**Provided text**
BEGIN

But Walsh also blames poverty for the spread of West Nile: "[T]he South is also the poorest region in the U.S. -- especially in Gulf Coast states like Louisiana and Alabama, where the poverty rate can push 20 percent," he writes. "If we can't fix that problem, this summer's brush with West Nile will look like a bug bite compared to the troubles to come."

For those of us who have watched as some of Dallas County's wealthiest areas were hardest hit by West Nile, one response comes to mind: Huh?

Another science writer isn't certain about that conclusion either. A friend of mine, Umair Irfan, is a journalist with ClimateWire, one with a background in biology and biochemistry. He's been trying to figure out why Dallas County's infection rate is so much worse than last year's, despite, as he puts it, "similar heat and drought conditions."

In a piece last week, Irfan offered several explanations. For starters, the disease itself may have actually changed: West Nile is caused by an RNA virus that mutates quickly. Nobody knows yet, though, whether the outbreak here was caused by a new strain.

Ultimately, though, Irfan and the experts he spoke to concluded that "weather extremes" are still the best explanation for the uptick in West Nile cases this year. "Last summer was too dry in Texas for these mosquitoes to form vast swarms, but a warm winter, heavy rains this spring and high temperatures this summer formed plenty of small pockets of standing water, creating a comfortable abode for mosquitoes to rear their young," he wrote, disgustingly. Birds also carry the virus; with fewer cases last year, fewer birds were infected, meaning there's a large population this year with no immunity to West Nile.

END

**Provided material**

BEGIN

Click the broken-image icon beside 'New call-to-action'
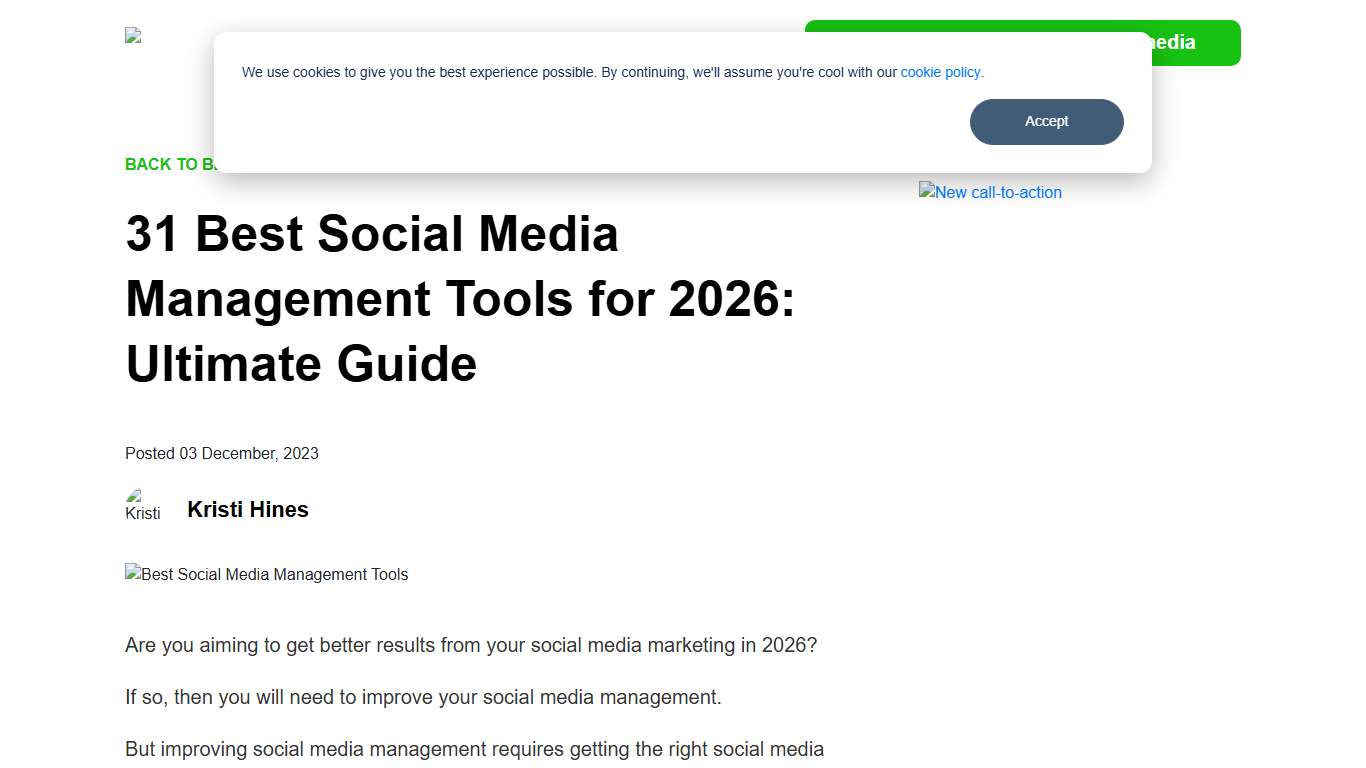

END
BEGIN

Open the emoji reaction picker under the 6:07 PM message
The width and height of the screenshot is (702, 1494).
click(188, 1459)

END

**About this exercise**
Proceed with the passage on the West Nile outbreak in Dallas County, picking up after its final sentence. The entries are not required for the work that follows.

**Task response**
But poverty as a contributing influence? "I'm not sure I agree with his conclusion that poverty is the defining factor," Irfan told me. "Almost all diseases affect the poor more, but that's not always how the diseases emerge, and given enough infections, many people can be vulnerable. ... Yes, people are driving climate change (self-inflicted policy), but new diseases emerge as people move around and even rich countries transmit disease. Lyme disease is moving from hoity-toity New England to maple syrupy Canada-stan, for example, and that is linked to climate more so than wealth."

However, wealth might help contribute to West Nile, at least the type of wealth that manifests itself in over-watered golf courses and lawns. Those, Irfan says, "could play a role if they allow puddles to accumulate," creating a tasty, mosquito-attracting environment.

With climate change, Irfan says, "Texas may be becoming more tropical as the climate shifts, so it fits that these diseases are gradually moving northward."

Despite that, one of the experts he spoke to, Gabriel Hamer, an assistant clinical professor at Texas A&M, thinks we probably won't be looking at another serious outbreak next year. "I think the conditions were really rare," he told Irfan. "That probably wouldn't repeat itself." The hope is that the birds being infected by the mosquitoes this year will build up an immunity next year and stop being such helpful little winged disease vectors.

You heard the man. Somebody get an airplane and dive bomb those birds with a vaccine, stat.